Selain itu, disamping banyak orangnya, ada juga banyak wilayah, yang ‘mendadak’ berubah jadi kota, jadi tiba-tiba menuntut penduduknya berubah jadi masyarakat urban. Fenomena ini banyak ditemui di kota-kota yang kaget teknologi, seperti pengembangan industri, ojek online, bahkan hingga makin maraknya pusat perbelanjaan modern.

Sayangnya di banyak sekali negara, warganya sepertinya belum siap sepenuhnya menjadi masyarakat urban. Tentu Indonesia salah satunya. Bahkan saya rasa, negara yang rakyatnya sudah benar-benar siap baru Jepang saja. Lalu timbul lagi pertanyaan, “Kalau penjajah terakhir di Indonesia adalah Jepang, lalu mengapa kita tidak ‘ketularan’ siap?”

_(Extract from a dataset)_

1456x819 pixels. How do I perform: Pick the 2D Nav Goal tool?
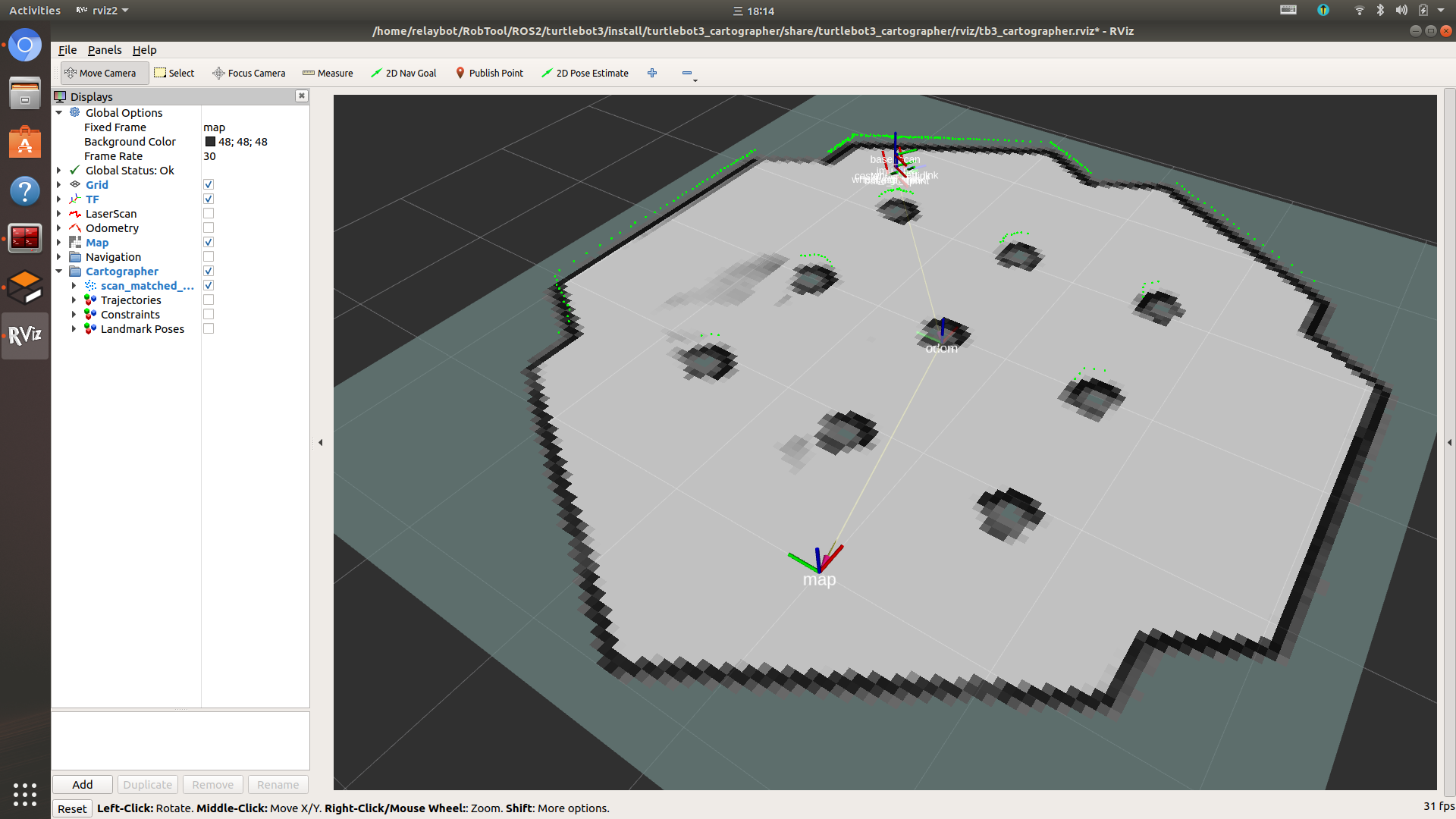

Kemiskinan, kepepet uang, dan terprovokasi sering dijadikan alasan tindakan tirani publik. Tetapi, beberapa sosiolog telah menggelar berbagai penelitian yang akhirnya menunjukkan korelasi yang tidak signifikan di antaranya. Sehingga akhirnya saya memberanikan diri mengajukan empat alasan kenapa para penjahat di kota lebih berani ketimbang di desa: mungkin karena kota lebih besar, lebih banyak penduduknya, sehingga lebih sedikit kemungkinan wajah mereka dikenali, jadi belum tentu ketahuan polisi. Mungkin karena jalanan di kota lebih besar dan ramai, jadi kalau berbuat kejahatan akan sulit ditindaknya, karena lari kabur jauh lebih cepat dari orang-orang baik yang harus cari tempat aman dulu untuk parkir kendaraan. Mungkin karena di kota banyak bangunan tinggi, jadi kalau berbuat jahat, jarang ada yang lihat. Mungkin karena orang kota lebih gila kerja, jadi sampai malam masih ada mangsa.

Cities are the abyss of human species” -Rousseau.

Masalahnya, banyak desa yang kini buru-buru ingin menjadi kota, dan banyak kota yang ingin menjadi metropolitan. Akhirnya semua jadi kota. Hematnya, penjahat ada dimana-mana. Harus apa untuk menghindarinya? Mengubah kota atau mengubah manusia? Idealnya beriringan saja keduanya. Tapi bisa tidak, ya? Kapan ya Jepang menulari gaya hidupnya? Sampai akhirnya para polisi Jepang juga bingung mau kerja apa, karena sangat sedikit yang bisa dipidana.

Sumber:

Glaeser, E and Sacerdote. 1996. Why is there More Crime in Cities?. Cambridge: The National Bureau of Economic Research.

Shihab, N. 2018. Mata Najwa: “Amuk Massa”, Youtube, Jakarta, Indonesia. 78 menit.